Подросток-сын пробирался тайком к себе после запрещенной отлучки. Наткнувшись на отца, испугался. И молча кинулся прочь...

В семье все боялись Петра Ивановича до столбняка, особенно задерганная, бестолковая и бессловесная жена его Анна Ивановна. Прежняя кассирша модного козловского заведения, она некогда привлекала покупателей улыбкой и пышнейшей прической.

Подраставший второй сын Николай и любимица Галочка - близорукая, светлобровая и очень белая кожей девушка, начинающая пианистка, - помогли пережить трагедию. Но на весь обиход семьи она наложила неизгладимый отпечаток. Обращенная в кухарку и судомойку Анна Ивановна, во всегдашнем неряшливом затрапезе, не выходила из кухни; дети, особенно сын, старались как можно меньше времени проводить дома. Петр Иванович окружил себя преферансистами, собратьями по охоте, привечал многочисленных гостей, деспотически взваливая на жену хлопоты по угощению, тихо, но беспощадно зло выговаривал за невычищенное стекло в лампе или полотенце, поданное не выглаженным.

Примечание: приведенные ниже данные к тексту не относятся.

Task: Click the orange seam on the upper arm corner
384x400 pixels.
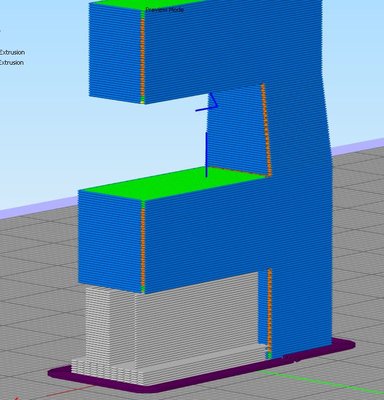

Я попривык бывать у Петра Ивановича, стал к нему заезжать, сначала - в дни обязательной регистрации в НКВД, а дальше - полюбил и задерживаться. Хозяин объявил одну комнату моей, был заботлив и сочувственно внимателен. Сблизила нас, помимо сходных настроений, и некоторая общность вкусов: любовь к охоте, лошадям и азартная готовность убить сколько угодно времени за пулькой. Даже дивлюсь теперь: как не жалел его тогда. Как растрачивал...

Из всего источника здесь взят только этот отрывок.